Many people look at Rebecca and can’t see the scars, the pain, the swollen joints and the suffering. Why? Because she gets up every day — a trooper— bound and determined to live her life as best she can, and to love and care for her family. Others see her only as overweight and suffering because of it. They only see her 24/7 oxygen, and that she has to travel by wheel chair for more than a short trip between rooms in a building as a consequence of weight. What they don’t realize is that the weight she carries, in large part, is a byproduct of extreme internal stress and inflammation, metabolic disorder, and constant pain, and the medicines taken to try to quell some of the aftermath of the assault on her body that arthritis, Lupus, the surgery and following infections, and then the constellation of other autoimmune diseases that have followed.

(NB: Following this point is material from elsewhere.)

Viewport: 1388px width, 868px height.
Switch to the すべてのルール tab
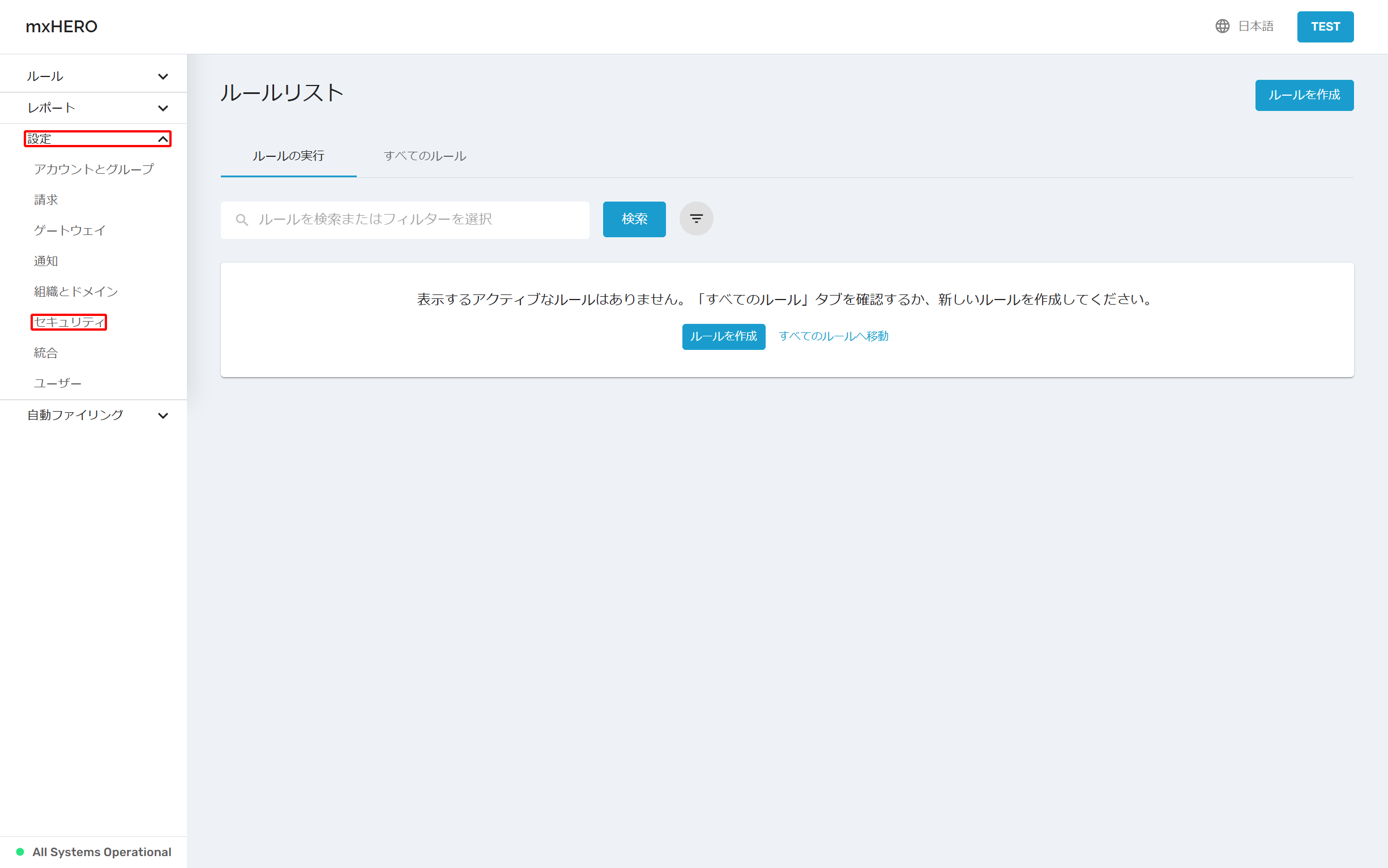point(425,156)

They can’t see that her joints don’t work, that she can’t feel her feet, that the Lupus and its treatment have lead to hospitalization for congestive heart failure and respiratory failure and her recently diagnosed cirrhosis of the liver.

In the last decade, Becca’s diagnosis has come to include in addition to Lupus and Inflammatory Arthritis, Osteoarthritis, Hashimoto’s Thyroiditis, Fibromyalgia, Diabetes, Neuropathy of legs, feet and hands and a rare blood disorder known as Anticardiolipin Antibody Syndrome. There are other issues as well, but this primary list is a collection of extreme autoimmune disorders, and that’s the mystery.…

    Why is she continuing to collect autoimmune disorders?
    What can be done to quiet the internal stress of her body that keeps flipping on more and more?
    Is there a root cause that can be ferreted out and dealt with?

Heading to Mayo offers a unique opportunity to seek help from a cutting-edge, holistic, team-approach to health that simply can’t be topped by any of the excellent, but fragmented local care available here in Memphis. Rebecca’s situation is now quite perilous and we need help, hope, medical intervention, and we believe in miracles! We need your prayers!

So, that’s where things are right now, and that’s where she’s headed —- on a Mystery Trip to Mayo Clinic …in Rochester, Minnesota in January!